▸ **Passage provided**
○ ○ ○ ○

Originally posted by Jeff698
So, there I was, a tired paramedic with an hour left in my shift when I get paged to my favorite nursing home for an 'unknown, unconscious' patient.
For once, we were actually met by a "nurse" at the door who started describing why we were there. It seems this 80-ish woman is normally perfectly functional with no cognitive deficits at all. She was pushing another resident down the hall in a wheelchair while munching happilly away on a PB&J sandwich.
Apparently, mid-munch, she stops pushing the wheelchair, looks anxious, puts her hands around her throat in the universal sign for choking (not that I've ever seen it before but still). The nurse tells me she watched this for awhile before the patient 'turned blue' and then fell to the floor, hitting her head, and then had a seizure.
The nurse then picks up the patient, puts her back in her bed and calls her private doctor. Brilliant doc then tells the nurse to call the local ED; the one with no in-house coverage (this was back in the late 80s). The nurse at the ED chats with the nice nurse from the NH and, eventually, they decide it might be a good idea to call EMS.

○ ○ ○ ○

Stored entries
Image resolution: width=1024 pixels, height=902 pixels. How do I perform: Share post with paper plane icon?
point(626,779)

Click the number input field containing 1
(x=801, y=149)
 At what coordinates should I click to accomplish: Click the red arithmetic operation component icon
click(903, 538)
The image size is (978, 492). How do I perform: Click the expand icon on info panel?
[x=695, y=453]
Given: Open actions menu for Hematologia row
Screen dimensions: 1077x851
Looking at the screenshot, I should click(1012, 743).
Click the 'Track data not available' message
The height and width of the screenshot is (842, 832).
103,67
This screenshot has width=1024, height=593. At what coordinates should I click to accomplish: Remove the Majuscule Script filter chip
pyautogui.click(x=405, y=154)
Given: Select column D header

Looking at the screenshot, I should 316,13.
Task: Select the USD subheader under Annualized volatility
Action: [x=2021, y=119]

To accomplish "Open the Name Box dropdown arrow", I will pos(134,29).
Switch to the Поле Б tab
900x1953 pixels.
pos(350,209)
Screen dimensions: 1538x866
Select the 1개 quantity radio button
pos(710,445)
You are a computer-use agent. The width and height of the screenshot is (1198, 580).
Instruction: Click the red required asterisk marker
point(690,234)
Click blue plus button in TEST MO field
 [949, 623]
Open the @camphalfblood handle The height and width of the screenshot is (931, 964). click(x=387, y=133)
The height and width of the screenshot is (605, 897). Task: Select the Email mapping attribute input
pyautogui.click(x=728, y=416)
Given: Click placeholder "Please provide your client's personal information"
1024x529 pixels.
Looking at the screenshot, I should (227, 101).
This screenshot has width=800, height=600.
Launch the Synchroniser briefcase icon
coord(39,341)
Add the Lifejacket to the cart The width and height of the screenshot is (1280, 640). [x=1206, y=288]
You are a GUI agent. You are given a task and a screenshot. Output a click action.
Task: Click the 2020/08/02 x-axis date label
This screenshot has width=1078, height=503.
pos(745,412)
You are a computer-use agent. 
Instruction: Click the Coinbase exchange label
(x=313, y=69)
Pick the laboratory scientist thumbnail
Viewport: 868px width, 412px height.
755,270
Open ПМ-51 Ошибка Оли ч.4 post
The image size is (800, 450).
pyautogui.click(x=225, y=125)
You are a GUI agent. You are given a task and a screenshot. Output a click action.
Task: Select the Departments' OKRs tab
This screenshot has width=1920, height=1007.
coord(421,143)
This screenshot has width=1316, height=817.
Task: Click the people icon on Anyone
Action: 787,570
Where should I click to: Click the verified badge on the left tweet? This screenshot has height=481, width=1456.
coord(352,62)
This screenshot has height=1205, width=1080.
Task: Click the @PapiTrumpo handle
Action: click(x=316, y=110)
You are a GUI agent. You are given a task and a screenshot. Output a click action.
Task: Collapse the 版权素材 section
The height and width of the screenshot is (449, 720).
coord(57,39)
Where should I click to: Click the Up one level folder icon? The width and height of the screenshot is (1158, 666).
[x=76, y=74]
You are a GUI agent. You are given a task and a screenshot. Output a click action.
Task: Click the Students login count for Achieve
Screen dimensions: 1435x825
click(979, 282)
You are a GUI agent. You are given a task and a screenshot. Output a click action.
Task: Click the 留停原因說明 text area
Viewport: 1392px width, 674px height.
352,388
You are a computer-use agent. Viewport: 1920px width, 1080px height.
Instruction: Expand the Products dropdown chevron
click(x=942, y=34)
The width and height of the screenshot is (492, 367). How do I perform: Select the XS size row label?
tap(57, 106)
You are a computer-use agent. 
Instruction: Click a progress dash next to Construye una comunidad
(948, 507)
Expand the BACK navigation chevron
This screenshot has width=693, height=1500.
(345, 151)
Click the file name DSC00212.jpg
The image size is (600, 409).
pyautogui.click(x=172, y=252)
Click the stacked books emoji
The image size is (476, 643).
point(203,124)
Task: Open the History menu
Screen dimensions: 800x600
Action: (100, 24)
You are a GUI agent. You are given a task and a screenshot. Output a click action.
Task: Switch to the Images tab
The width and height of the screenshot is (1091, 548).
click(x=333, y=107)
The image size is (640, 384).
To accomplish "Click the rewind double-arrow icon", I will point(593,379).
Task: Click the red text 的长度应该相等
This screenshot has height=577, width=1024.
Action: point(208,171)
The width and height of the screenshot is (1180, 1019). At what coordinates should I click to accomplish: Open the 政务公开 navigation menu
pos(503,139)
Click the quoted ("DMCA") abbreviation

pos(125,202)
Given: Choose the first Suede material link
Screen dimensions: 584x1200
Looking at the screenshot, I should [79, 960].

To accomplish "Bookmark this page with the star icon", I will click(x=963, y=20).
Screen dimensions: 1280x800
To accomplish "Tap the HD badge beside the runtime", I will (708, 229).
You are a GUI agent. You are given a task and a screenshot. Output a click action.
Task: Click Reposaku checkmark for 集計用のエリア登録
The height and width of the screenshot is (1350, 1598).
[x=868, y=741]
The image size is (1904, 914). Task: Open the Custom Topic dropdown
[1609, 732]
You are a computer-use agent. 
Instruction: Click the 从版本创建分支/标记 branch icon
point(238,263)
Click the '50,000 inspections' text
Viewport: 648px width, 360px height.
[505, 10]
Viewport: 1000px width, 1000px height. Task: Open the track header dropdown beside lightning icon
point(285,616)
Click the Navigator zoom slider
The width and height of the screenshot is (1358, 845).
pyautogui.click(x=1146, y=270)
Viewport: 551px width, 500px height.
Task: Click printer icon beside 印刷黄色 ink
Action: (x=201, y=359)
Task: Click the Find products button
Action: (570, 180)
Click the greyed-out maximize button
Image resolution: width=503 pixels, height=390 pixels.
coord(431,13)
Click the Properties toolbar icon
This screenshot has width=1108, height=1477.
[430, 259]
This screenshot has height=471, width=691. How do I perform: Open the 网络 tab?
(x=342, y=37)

○ ○ ○ ○

▸ **Assignment 1**
Translate this sentence from the paramedic's story into Spanish: "The nurse then picks up the patient, puts her back in her bed and calls her private doctor."
▸ **Assignment 2**
Take the paramedic's story further, picking up right after its last sentence.
The rows have no connection to the paramedic's story.

▸ **Written response 1**
Luego, la enfermera levanta a la paciente, la vuelve a acostar en su cama y llama a su médico privado.

▸ **Written response 2**
Seemingly months later, we arrive. Needless to say, my patient has coded. We start CPR and I get my first look in her oropharynx...full of PB&J! What a suprise.
The nurse continues to tell me something (I quit listening) as I started digging my way through the PB&J with forceps, flicking as much of it as I could onto the nurse's leg (not that I have passive-aggressive issues or anything). As soon as I get a tube in and a little epi, our asystolic patient gets a rhythm and pulse back.
Ah, the memories of nursing homes. Certainly that's one thing I won't miss from my EMS days.